Face à cette lacune, les scientifiques ont dû recourir à des techniques indirectes. L’une des méthodes les plus courantes est le sondage par écho radio. Cette technique implique l’envoi d’ondes radio à travers la glace depuis un avion survolant la région. Lorsque ces ondes rencontrent des obstacles ou des variations dans le sous-sol, elles sont renvoyées à la surface, permettant ainsi aux chercheurs d’analyser les échos pour déduire la topographie du terrain sous-jacent.
Cependant, ce qui distingue cette découverte des précédentes est l’utilisation astucieuse d’images satellites déjà disponibles. L’équipe a superposé ces données avec des images satellites de la surface de la glace.
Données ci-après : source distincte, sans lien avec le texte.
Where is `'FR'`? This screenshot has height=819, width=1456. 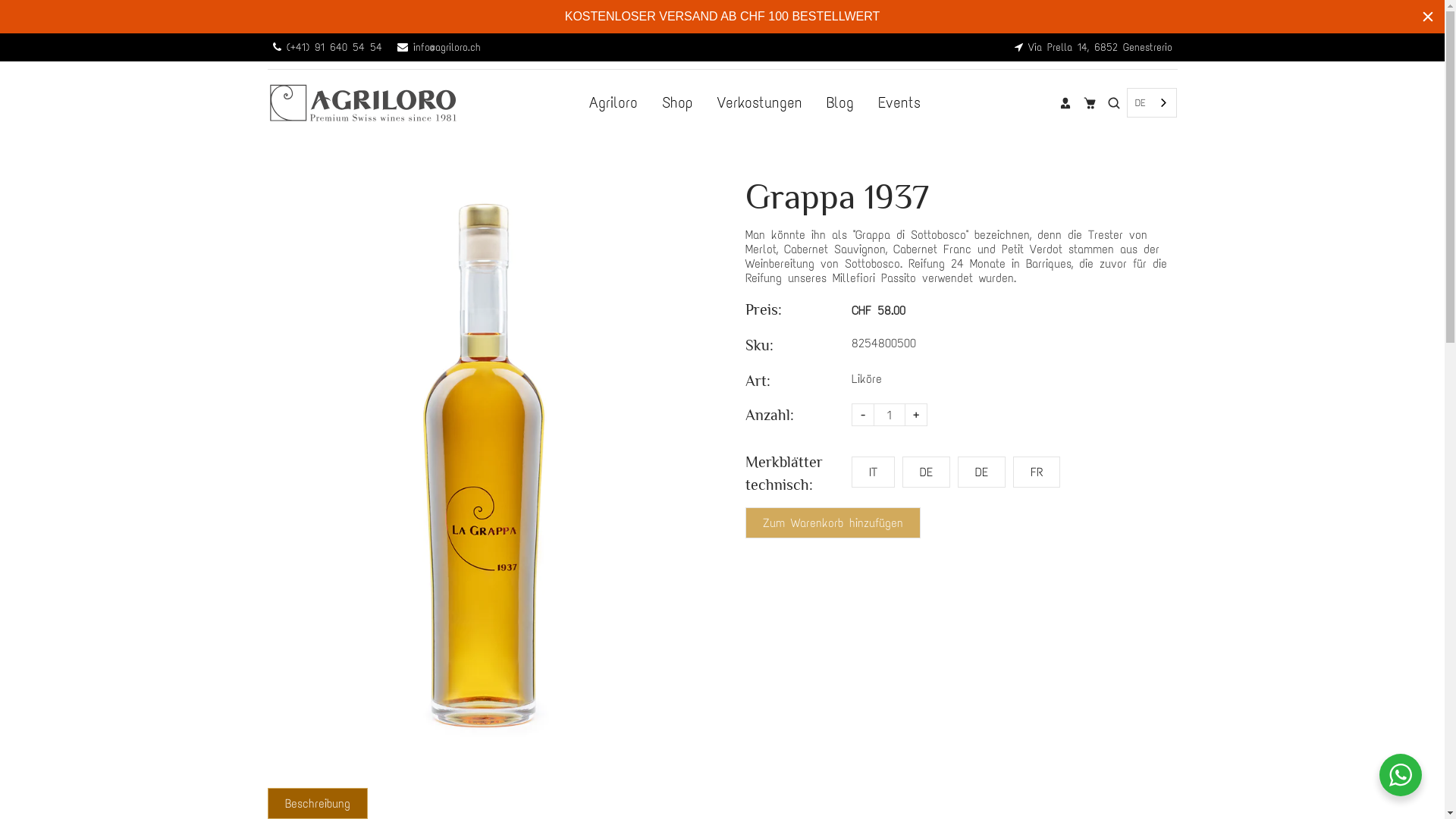 'FR' is located at coordinates (1036, 471).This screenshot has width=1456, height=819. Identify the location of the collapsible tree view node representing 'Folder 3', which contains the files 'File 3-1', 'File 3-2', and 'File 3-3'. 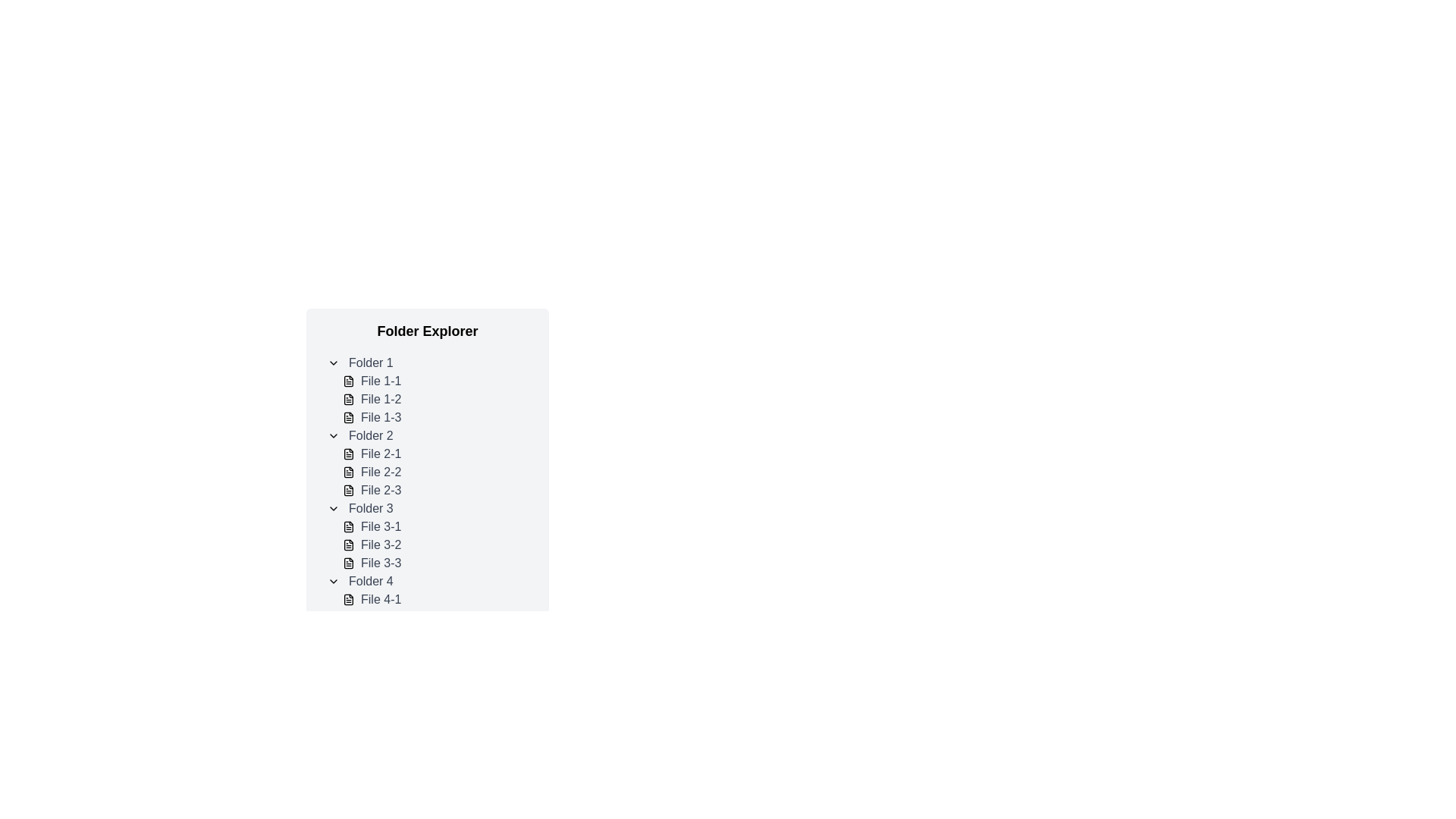
(427, 535).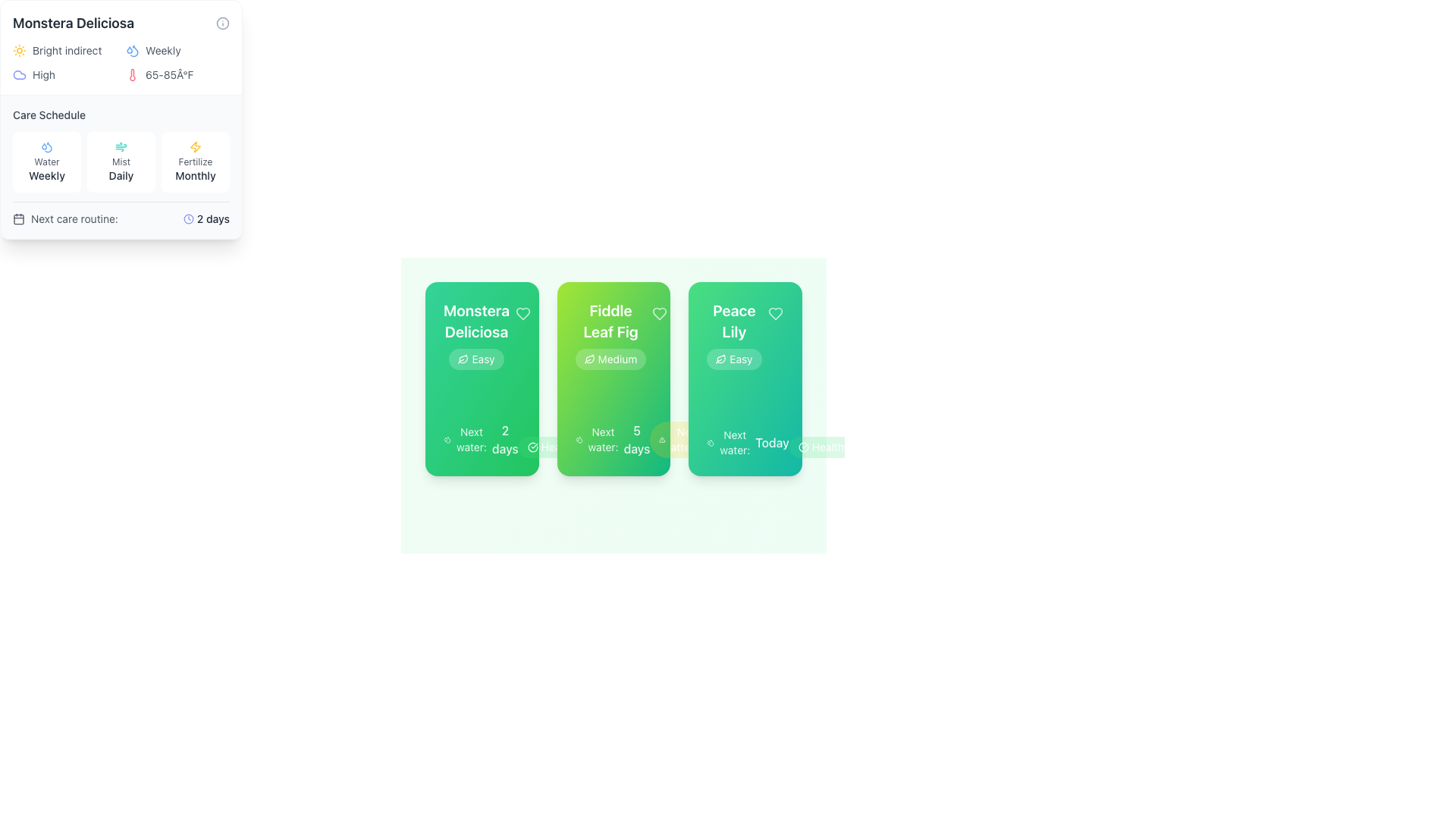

Cela a révélé des motifs distincts, tels que des vallées et des crêtes, qui reflètent la topographie cachée en dessous. En combinant ces deux sources d’informations, les chercheurs ont pu « dessiner » un paysage situé à plus de deux kilomètres sous la surface, offrant ainsi une vision sans précédent de l’histoire géologique de l’Antarctique.
Comparaison et implications de la découverte
Dans cette nouvelle étude, Jamieson et ses collègues se sont concentrés sur des terres situées sous les bassins Aurora et Schmidt, à l’intérieur des glaciers Denman et Totten. En parcourant ces bassins, l’équipe a découvert un paysage ancien à 300 kilomètres à l’intérieur des terres, à partir de l’endroit où la calotte glaciaire actuelle rencontre la mer.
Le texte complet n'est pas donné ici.